I was never so happy as when I turned 18 and left my home in San Diego. As a youngster growing up in the city I longed for adventures in remote areas of the US. I hitch-hiked across the US, into Canada and Mexico, and ended up in a small logging camp in NW Washington.
I spent 10 years traveling about the west living in Washington, Oregon, Wyoming, South Dakota, and Alaska. I lived simply without power or running water, in the back of my truck, in a wall tent and a tipi.
Tipi Camp, Alaska -photo: Brent McGregor
In my early 20’s I canoed alone for a month along part of the Canadian coast and into Alaska. During the year I was in Alaska I lived in a tipi with a girl friend and a camp full of 18 sled dogs. We made all our clothes, hauled our firewood throughout the winter with the dogs, and aspired to go back 100 years in time to experience life under canvas. In 1980 I built a log cabin in Wyoming. I cut and hauled the logs from the forest, milled the floor, window and ceiling boards, and built all the interior furnishings including a spiral staircase. (Note from Irene: I first met Brent when I took a woodworking class from him a few years ago in Sisters, Oregon- see links to his woodworking at the end of this post)
Traversing a climbing route by Camp Hazard on Mt. Rainier- photo: Brent McGregor
Click to enlarge photos
Illumination Rock and Saddle on Mt. Hood- photo: Brent McGregor
Curiosity has been the driving force in my life that has allowed me to explore and document the world around me. My desire to find beautiful glacial caves led me to 17 Oregon glaciers.
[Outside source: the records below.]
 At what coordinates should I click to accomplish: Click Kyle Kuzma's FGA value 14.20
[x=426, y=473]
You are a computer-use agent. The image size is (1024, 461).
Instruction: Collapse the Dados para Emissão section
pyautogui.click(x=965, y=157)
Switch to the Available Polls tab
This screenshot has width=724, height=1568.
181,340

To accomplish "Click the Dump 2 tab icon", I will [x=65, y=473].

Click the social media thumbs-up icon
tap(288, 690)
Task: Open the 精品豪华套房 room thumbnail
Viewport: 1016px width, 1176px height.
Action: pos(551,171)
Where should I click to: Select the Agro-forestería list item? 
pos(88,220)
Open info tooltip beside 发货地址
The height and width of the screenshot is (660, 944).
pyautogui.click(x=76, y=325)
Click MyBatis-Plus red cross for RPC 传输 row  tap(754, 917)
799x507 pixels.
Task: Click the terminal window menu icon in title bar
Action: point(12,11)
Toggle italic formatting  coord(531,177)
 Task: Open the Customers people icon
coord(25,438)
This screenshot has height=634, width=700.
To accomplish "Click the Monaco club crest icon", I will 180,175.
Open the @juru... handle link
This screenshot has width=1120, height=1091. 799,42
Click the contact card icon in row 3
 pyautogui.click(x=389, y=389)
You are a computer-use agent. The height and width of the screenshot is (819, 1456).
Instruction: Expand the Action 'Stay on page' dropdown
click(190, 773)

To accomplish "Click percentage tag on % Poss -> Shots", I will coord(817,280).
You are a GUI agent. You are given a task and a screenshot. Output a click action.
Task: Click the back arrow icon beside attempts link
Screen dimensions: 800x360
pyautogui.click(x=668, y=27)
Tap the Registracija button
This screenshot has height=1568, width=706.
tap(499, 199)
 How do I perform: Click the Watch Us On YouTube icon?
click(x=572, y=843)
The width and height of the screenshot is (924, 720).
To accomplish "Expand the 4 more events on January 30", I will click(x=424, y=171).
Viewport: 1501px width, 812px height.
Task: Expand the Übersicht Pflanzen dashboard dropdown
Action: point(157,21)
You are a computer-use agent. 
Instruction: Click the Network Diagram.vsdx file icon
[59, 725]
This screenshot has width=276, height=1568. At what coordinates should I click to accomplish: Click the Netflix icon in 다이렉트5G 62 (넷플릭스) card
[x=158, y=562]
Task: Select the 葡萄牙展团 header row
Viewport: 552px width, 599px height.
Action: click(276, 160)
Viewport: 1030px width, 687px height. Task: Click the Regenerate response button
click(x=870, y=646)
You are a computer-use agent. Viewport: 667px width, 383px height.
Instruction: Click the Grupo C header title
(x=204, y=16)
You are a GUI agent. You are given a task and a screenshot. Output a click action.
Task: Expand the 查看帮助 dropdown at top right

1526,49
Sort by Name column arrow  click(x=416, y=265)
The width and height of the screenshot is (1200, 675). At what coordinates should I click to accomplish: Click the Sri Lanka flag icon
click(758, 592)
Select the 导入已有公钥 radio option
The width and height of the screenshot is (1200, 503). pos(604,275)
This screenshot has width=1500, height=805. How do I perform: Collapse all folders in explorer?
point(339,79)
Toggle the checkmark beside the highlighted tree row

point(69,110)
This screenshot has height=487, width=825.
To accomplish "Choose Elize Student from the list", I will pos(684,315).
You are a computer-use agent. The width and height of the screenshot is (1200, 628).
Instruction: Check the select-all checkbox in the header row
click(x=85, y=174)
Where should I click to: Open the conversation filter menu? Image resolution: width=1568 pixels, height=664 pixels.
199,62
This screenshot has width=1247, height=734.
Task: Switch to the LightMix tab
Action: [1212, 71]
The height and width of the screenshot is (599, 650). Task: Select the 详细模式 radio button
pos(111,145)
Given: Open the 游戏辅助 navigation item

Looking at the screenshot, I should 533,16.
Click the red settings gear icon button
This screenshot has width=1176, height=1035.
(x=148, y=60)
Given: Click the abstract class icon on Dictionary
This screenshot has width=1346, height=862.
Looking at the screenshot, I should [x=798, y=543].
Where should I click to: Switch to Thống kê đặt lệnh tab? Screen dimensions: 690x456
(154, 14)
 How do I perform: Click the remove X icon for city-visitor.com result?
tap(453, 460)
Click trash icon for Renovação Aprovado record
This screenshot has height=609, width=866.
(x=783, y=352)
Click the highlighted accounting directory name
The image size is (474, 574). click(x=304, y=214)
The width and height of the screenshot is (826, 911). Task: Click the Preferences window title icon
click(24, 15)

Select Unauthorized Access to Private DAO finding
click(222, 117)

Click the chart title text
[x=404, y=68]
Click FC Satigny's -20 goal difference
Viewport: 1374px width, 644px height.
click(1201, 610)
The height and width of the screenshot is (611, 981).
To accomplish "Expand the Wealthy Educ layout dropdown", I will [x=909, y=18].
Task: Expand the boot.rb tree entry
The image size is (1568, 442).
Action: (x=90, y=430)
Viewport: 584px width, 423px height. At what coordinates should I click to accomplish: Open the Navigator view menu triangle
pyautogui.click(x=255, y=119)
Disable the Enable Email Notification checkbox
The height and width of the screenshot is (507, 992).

I found nothing remarkable until my cave partner Eddy Cartaya and I made a trip to the Sandy Glacier on Mt. Hood. We began what was to become known as the Sandy Glacier Cave Project, the goal being to explore, map, survey and photo document a series of caves beneath the glacier. Presently we have mapped over 7,000 feet of cave passage.
The Moulin drops 150 feet down to the bedrock floor- photo: Brent McGregor
Visit to the glacial caves in January. Nearly sealed shut. photo: Brent McGregor
This is currently the largest glacier cave system in the Continental U.S. We are documenting a dying glacier due to climate change, from the inside out. It is rare to be able to map and document what is happening to a glacier along the bed rock floor that lies 100′ to 150′ beneath the glacier’s surface.
What will make this study important to science is comparative data year after year until the caves are gone, which could be as soon as 10 years out.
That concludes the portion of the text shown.